Re: python converter in HBaseConverter.scala(spark/examples)

Posted by Nick Pentreath <ni...@gmail.com>.

Absolutely; as I mentioned by all means submit a PR - I just wanted to point out that any specific converter is not "officially" supported, although the interface is of course.
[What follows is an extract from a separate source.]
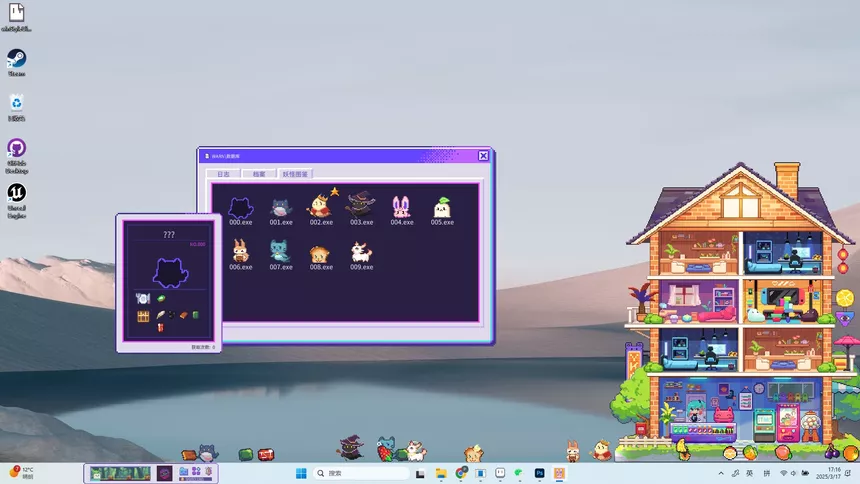Click the 009.exe white unicorn creature

point(361,252)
I'm happy to review a PR just ping me when ready.


—
Sent from Mailbox

On Mon, Jan 5, 2015 at 7:06 PM, Ted Yu <yu...@gmail.com> wrote:

> HBaseConverter is in Spark source tree. Therefore I think it makes sense
> for this improvement to be accepted so that the example is more useful.
> Cheers
> On Mon, Jan 5, 2015 at 7:54 AM, Nick Pentreath <ni...@gmail.com>
> wrote:
>> Hey
>>
>> These converters are actually just intended to be examples of how to set
>> up a custom converter for a specific input format. The converter interface
>> is there to provide flexibility where needed, although with the new
>> SparkSQL data store interface the intention is that most common use cases
>> can be handled using that approach rather than custom converters.
>>
>> The intention is not to have specific converters living in Spark core,
>> which is why these are in the examples project.
>>
>> Having said that, if you wish to expand the example converter for others
>> reference do feel free to submit a PR.
>>
>> Ideally though, I would think that various custom converters would be part
>> of external projects that can be listed with http://spark-packages.org/ I
>> see your project is already listed there.
>>
>> —
>> Sent from Mailbox <https://www.dropbox.com/mailbox>
>>
>>
>> On Mon, Jan 5, 2015 at 5:37 PM, Ted Yu <yu...@gmail.com> wrote:
>>
>>> In my opinion this would be useful - there was another thread where
>>> returning
>>> only the value of first column in the result was mentioned.
>>>
>>> Please create a SPARK JIRA and a pull request.
>>>
>>> Cheers
>>>
>>> On Mon, Jan 5, 2015 at 6:42 AM, tgbaggio <ge...@gmail.com> wrote:
>>>
>>> > Hi,
>>> >
>>> > In HBaseConverter.scala
>>> > <
>>> >
>>> https://github.com/apache/spark/blob/master/examples/src/main/scala/org/apache/spark/examples/pythonconverters/HBaseConverters.scala
>>> > >
>>> > , the python converter HBaseResultToStringConverter return only the
>>> value
>>> > of
>>> > first column in the result. In my opinion, it limits the utility of
>>> this
>>> > converter, because it returns only one value per row and moreover it
>>> loses
>>> > the other information of record, such as column:cell, timestamp.
>>> >
>>> > Therefore, I would like to propose some modifications about
>>> > HBaseResultToStringConverter which will be able to return all records
>>> in
>>> > the
>>> > hbase with more complete information: I have already written some code
>>> in
>>> > pythonConverters.scala
>>> > <
>>> >
>>> https://github.com/GenTang/spark_hbase/blob/master/src/main/scala/examples/pythonConverters.scala
>>> > >
>>> > and it works
>>> >
>>> > Is it OK to modify the code in HBaseConverters.scala, please?
>>> > Thanks a lot in advance.
>>> >
>>> > Cheers
>>> > Gen
>>> >
>>> >
>>> >
>>> >
>>> > --
>>> > View this message in context:
>>> >
>>> http://apache-spark-developers-list.1001551.n3.nabble.com/python-converter-in-HBaseConverter-scala-spark-examples-tp10001.html
>>> > Sent from the Apache Spark Developers List mailing list archive at
>>> > Nabble.com.
>>> >
>>> > ---------------------------------------------------------------------
>>> > To unsubscribe, e-mail: dev-unsubscribe@spark.apache.org
>>> > For additional commands, e-mail: dev-help@spark.apache.org
>>> >
>>> >
>>>
>>
>>

Re: python converter in HBaseConverter.scala(spark/examples)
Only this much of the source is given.